Recruiting nonprofit leaders who “fit” versus those with skills and experience may confound volunteer boards of directors
A conversation with top nonprofit leadership of an organization early in the process of seeking a new CEO brought to mind an earlier blog topic about “charisma versus competency.”
As I listened to the leaders of the organization emphasize a need for the new CEO to “fit” I asked a few questions. I soon realized that what they were seeking was really a “charismatic person” who was just like “one of them.” They were seeking a personality they would like. Personality was at the top of their list, with only lip service paid to characteristics such as knowledge, skill or experience in nonprofit leadership. Sure, those three words were among the most prominent words in the job announcement, but that’s not what the organization leaders really cared about.
In my earlier blog I stated that “[m]anaging an organization and gaining leadership respect takes more than charm.”
I know of so many instances where a charismatic figure has totally failed at nonprofit leadership and management, despite an ability to mesmerize the board with a constant ooze of personality that literally blinded board leadership to internal management and leadership problems.
Prior to my discussion with the organization’s leaders I had done a little work in advance. Membership was well below where it should have been. Financial materials were full of “red flags.” Volunteer empowerment was desired but not well understood. Staff were said to be in disarray. The mission was ill-defined and accomplishments were felt to be of variable benefit to members. And on it went.
All signs pointed to competent staff and committed volunteers functioning well below their potential and capacity. The (now past) CEO did not have the skills and depth of knowledge in the nonprofit world to competently manage the organization’s business requirements, strategically raise adequate funds, provide staff direction, and develop volunteer empowerment opportunities.
The organization’s current volunteer leaders were impressive individuals and committed, but were not ready to hear that they really needed someone not just like them. They needed someone with a different skill set and perspective. At least for some period, the organization needed to engage someone competent enough in nonprofit leadership and business management to support the board in helping them get things straightened out – and maybe even add a little diversity into the leadership mix.

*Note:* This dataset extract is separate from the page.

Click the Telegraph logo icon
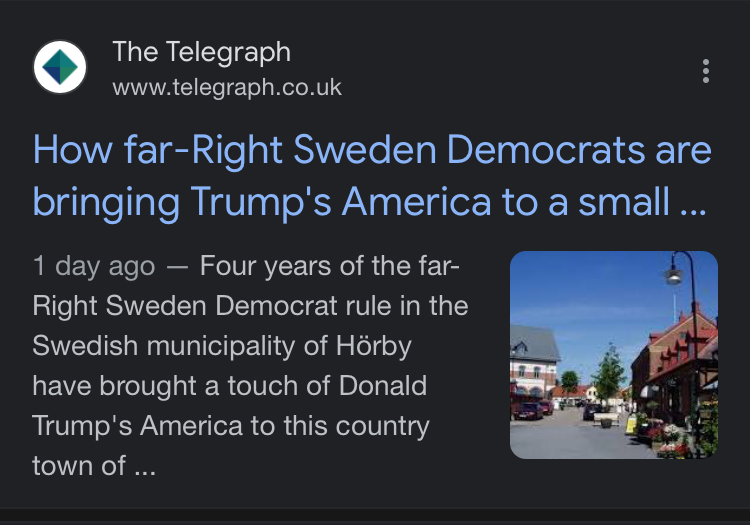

If it were their own personal business at stake the leaders would probably seek the best skills and experience they could find, and then put that person to work and expect a lot. But as happens so often with boards, the nonprofit organization is looked at differently by these same people. This board was looking for a match — someone just like them. What they needed was someone with proven skills at “fitting” into nonprofit organizations and helping lead boards and staff to success.
How many other board members proceed in seeing new leadership in this fashion? Many, I believe.
Leaders I spoke with were committed and saw many needs for improving their nonprofit. What they didn’t see was a need for diversity or the distinction between charisma (“personality”) and competency in nonprofit leadership.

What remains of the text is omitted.